* _Objectives_
1: In the article on the Roman baths in Plovdiv, who led the rescue excavations that exposed the bath house walls?
2: Why does the article on the Roman baths in Plovdiv call the residential construction project controversial? Answer in one to three sentences.
++++ Source ++++
The newly discovered Ancient Roman bath house in Bulgaria’s Plovdiv dates to ca. 2nd century AD. Photo: Plovdiv24
By Ivan Dikov / 11.04.2016
A previously unknown building of Ancient Roman thermae (public baths) has been discovered during the construction of a residential building in the southern Bulgarian city of Plovdiv, the successor of ancient Philipopolis.
The well preserved walls of the Roman bath house have just been exposed in rescue excavations led by archaeologists Maya Martinova and Sofiya Hristova from the Plovdiv Museum of Archaeology, reports local news site Plovdiv24.
The project for the construction of a residential building there has been controversial, first of all, because it provided for the destruction of a home from the 1920s with a cultural heritage status, but also because later one of the archaeologists noticed that the builders had reached structures from the Antiquity period.
An inspection of Bulgaria’s National Institute for Cultural Heritage Properties over the late summer had found no irregularities with the project, and had allowed the construction to continue. So it did up until the Roman thermae ruins were exposed recently.
The inspection occurred after archaeologist Sofiya Hristova, who has been excavating the prehistoric, ancient, and medieval Nebet Tepe Fortress in Plovdiv, passed by the construction site, and noticed a large amount of ancient tiles extracted by the construction workers, and a destroyed Antiquity wall.
++++ Record set ++++
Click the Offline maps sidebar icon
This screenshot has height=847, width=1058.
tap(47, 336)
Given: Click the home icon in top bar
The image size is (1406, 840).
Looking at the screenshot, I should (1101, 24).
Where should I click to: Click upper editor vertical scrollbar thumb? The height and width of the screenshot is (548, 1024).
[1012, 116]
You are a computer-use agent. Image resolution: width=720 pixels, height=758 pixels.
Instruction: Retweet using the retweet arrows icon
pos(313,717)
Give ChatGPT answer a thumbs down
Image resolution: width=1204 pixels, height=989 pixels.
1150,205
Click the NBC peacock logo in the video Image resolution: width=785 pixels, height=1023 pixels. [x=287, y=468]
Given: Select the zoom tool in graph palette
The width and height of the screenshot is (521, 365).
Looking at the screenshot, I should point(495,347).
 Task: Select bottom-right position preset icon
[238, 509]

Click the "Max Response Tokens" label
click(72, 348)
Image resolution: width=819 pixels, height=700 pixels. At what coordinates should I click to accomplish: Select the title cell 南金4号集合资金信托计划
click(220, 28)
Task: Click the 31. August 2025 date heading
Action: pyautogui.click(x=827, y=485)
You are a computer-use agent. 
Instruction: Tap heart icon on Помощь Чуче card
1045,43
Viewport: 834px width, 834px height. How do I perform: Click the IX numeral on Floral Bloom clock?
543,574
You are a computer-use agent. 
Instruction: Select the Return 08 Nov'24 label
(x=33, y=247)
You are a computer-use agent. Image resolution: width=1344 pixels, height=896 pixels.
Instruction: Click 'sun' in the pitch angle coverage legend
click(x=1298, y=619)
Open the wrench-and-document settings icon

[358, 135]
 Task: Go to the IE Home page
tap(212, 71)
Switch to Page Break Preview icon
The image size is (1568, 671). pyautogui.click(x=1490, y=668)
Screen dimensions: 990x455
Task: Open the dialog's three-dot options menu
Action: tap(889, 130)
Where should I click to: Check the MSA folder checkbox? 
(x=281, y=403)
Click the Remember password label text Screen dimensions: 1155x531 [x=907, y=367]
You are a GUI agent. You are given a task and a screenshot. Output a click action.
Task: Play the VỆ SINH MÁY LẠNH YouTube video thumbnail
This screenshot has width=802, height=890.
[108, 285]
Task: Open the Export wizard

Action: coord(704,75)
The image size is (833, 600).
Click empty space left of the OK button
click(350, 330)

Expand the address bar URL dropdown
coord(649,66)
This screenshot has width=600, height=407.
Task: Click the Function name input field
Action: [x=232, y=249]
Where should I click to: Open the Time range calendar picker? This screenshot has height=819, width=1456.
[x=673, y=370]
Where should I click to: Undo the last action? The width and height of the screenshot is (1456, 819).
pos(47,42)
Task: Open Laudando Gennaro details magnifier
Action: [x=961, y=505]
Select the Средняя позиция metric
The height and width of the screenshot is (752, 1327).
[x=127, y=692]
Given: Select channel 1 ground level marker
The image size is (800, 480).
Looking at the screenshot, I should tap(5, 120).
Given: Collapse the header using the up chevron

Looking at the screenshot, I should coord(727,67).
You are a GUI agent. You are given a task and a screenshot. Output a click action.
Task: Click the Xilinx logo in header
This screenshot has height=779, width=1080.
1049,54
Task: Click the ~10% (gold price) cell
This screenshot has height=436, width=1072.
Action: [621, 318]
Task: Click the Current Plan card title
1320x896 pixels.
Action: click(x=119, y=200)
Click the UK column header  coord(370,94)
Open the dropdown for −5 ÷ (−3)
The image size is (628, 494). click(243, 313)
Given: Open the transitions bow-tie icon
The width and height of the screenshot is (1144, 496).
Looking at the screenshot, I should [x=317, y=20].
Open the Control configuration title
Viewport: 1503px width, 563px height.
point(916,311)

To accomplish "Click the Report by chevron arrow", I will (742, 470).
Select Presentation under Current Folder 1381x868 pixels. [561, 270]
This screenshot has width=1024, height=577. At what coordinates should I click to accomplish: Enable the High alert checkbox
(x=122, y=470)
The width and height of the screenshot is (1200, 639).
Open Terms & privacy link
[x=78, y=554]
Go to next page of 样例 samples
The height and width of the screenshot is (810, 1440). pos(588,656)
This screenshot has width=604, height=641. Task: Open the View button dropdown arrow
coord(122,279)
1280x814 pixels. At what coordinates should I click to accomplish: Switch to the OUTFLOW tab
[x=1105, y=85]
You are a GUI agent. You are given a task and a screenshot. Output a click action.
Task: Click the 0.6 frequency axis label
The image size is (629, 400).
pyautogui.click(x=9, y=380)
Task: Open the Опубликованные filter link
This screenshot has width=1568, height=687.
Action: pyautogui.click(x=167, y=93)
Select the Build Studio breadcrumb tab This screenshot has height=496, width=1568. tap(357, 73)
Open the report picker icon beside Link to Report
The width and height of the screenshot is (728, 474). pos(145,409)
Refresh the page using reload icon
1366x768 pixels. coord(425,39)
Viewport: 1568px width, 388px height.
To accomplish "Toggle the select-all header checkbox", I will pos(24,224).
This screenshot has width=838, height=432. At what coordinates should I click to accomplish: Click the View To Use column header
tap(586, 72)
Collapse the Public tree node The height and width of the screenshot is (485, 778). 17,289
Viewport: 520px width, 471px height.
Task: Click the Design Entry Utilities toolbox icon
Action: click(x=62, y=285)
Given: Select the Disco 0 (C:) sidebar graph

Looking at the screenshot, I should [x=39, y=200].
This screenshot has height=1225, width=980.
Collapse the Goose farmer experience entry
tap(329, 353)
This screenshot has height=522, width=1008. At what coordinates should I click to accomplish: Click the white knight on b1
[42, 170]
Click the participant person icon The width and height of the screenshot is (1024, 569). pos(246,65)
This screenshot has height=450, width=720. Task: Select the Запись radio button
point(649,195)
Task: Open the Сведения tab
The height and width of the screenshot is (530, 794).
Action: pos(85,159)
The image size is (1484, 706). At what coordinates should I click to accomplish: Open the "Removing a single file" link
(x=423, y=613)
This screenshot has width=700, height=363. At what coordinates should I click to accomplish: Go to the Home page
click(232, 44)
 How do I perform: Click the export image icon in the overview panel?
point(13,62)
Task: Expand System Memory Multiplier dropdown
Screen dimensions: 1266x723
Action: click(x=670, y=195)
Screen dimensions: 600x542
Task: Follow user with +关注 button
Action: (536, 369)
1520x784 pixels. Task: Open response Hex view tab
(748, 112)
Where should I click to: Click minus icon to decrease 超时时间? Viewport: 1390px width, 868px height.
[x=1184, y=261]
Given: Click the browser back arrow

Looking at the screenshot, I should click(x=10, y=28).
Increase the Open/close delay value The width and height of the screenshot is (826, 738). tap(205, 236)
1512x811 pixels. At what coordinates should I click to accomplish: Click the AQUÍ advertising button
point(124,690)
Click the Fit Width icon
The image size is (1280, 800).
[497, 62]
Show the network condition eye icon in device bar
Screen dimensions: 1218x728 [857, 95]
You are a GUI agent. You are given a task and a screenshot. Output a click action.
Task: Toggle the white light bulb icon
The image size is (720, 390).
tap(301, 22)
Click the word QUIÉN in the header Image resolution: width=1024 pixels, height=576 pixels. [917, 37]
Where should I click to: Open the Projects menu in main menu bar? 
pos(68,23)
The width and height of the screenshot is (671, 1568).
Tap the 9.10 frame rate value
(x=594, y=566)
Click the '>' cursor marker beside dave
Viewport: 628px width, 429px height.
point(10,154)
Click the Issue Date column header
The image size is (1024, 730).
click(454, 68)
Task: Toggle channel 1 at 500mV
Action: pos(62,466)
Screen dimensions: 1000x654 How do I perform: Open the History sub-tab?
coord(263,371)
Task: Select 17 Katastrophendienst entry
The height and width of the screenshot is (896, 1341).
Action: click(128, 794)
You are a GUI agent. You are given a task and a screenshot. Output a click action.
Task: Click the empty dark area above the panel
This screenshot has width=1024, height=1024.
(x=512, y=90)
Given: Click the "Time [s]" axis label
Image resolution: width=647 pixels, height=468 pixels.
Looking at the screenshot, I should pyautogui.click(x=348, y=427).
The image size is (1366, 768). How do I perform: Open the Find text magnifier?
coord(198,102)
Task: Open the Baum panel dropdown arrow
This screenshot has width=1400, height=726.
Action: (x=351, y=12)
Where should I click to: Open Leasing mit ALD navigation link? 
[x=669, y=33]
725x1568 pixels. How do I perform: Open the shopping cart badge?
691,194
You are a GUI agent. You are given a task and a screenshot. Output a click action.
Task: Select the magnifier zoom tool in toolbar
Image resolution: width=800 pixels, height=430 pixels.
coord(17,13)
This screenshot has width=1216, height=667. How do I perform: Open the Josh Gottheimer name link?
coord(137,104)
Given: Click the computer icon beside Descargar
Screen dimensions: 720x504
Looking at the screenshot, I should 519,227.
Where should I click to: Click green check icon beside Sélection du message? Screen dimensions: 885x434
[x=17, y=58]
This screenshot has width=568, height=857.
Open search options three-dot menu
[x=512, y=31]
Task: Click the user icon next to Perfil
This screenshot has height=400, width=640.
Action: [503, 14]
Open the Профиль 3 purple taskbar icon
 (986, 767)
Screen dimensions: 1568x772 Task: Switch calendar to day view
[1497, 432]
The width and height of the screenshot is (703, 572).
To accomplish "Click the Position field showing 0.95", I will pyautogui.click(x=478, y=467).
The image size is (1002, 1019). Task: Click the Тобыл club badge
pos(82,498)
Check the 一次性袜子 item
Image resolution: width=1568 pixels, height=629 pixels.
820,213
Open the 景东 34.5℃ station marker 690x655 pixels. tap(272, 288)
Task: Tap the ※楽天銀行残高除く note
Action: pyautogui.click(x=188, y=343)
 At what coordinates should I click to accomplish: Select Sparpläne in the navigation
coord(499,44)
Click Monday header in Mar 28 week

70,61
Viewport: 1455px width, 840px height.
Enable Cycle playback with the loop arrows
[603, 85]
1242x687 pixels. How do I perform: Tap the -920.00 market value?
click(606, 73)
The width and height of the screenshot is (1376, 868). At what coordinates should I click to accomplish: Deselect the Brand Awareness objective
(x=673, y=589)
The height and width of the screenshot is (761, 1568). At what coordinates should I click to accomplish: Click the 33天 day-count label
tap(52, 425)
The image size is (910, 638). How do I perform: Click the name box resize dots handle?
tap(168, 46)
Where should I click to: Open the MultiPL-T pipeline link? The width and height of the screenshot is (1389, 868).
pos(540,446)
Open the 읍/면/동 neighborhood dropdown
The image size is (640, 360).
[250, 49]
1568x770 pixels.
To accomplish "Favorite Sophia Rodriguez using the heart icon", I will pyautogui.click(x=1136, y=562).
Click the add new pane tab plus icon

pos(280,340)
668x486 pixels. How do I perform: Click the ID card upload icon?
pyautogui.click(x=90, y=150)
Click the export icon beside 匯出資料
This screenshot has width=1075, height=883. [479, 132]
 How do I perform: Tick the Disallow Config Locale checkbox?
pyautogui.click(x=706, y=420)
++++
* _Results_
1: Archaeologists Maya Martinova and Sofiya Hristova from the Plovdiv Museum of Archaeology led the excavations.

2: The project provided for the destruction of a home from the 1920s that had cultural heritage status. It also became controversial after one of the archaeologists noticed that the builders had reached structures from the Antiquity period.